* Begin Provided data *
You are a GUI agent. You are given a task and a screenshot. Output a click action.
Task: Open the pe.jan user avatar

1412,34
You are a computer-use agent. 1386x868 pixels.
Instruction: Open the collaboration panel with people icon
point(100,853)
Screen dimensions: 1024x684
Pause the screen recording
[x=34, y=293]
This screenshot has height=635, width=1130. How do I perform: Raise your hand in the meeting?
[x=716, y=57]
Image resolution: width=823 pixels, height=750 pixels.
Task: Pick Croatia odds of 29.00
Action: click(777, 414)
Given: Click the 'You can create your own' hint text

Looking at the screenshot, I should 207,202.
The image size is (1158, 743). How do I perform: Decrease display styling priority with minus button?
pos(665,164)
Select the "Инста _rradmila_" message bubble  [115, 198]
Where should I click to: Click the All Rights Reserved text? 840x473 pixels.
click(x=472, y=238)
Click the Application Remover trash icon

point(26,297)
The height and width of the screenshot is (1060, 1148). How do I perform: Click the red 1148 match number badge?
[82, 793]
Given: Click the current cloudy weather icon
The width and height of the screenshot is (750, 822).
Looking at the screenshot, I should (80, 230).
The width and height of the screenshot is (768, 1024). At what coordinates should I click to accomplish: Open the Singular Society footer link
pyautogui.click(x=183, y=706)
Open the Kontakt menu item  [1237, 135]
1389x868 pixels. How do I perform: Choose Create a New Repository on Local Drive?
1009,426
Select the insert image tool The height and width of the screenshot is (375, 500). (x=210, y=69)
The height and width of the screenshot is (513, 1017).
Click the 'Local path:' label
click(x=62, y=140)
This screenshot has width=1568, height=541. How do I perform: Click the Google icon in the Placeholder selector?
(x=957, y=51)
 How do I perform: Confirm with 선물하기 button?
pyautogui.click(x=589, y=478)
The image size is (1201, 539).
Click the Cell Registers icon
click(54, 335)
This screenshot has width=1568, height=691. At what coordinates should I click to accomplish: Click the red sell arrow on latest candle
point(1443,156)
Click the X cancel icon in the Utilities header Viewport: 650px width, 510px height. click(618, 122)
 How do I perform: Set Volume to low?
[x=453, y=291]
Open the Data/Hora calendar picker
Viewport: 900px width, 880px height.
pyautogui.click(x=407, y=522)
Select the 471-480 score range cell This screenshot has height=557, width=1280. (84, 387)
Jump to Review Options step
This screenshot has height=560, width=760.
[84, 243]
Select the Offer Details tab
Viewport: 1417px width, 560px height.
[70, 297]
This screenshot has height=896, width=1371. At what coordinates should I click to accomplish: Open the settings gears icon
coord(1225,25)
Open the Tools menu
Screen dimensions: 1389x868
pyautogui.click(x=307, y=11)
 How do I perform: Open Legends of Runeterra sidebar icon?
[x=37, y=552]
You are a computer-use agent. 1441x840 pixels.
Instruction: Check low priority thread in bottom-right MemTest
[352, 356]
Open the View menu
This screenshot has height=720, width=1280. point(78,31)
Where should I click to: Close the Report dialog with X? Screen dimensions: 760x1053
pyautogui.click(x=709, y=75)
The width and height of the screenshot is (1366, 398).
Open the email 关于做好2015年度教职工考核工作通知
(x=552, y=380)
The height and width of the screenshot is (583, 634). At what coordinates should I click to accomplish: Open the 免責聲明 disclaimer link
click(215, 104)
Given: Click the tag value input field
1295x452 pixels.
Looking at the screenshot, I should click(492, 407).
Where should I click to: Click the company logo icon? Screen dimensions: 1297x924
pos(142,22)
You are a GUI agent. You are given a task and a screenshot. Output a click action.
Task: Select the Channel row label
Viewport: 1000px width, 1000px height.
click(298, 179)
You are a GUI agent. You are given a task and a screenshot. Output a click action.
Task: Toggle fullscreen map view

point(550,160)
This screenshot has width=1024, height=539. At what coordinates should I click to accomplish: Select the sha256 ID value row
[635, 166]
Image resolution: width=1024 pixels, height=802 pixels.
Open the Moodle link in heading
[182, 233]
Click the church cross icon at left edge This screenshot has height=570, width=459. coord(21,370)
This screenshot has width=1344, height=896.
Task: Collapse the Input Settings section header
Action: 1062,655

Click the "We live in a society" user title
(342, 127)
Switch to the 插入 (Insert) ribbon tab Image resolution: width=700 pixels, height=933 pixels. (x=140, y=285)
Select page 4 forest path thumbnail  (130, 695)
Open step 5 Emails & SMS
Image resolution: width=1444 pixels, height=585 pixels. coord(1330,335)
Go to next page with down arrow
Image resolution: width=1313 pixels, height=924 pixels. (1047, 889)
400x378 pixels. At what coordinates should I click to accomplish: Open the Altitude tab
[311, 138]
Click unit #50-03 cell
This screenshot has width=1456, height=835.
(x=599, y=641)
* End Provided data *
Please give everything from the line containing "Select page 4" down to the end of the entries as a JSON list of strings, one per line, leaving out blank lines.

[
  "Select page 4 forest path thumbnail  (130, 695)",
  "Open step 5 Emails & SMS",
  "Image resolution: width=1444 pixels, height=585 pixels. coord(1330,335)",
  "Go to next page with down arrow",
  "Image resolution: width=1313 pixels, height=924 pixels. (1047, 889)",
  "400x378 pixels. At what coordinates should I click to accomplish: Open the Altitude tab",
  "[311, 138]",
  "Click unit #50-03 cell",
  "This screenshot has width=1456, height=835.",
  "(x=599, y=641)"
]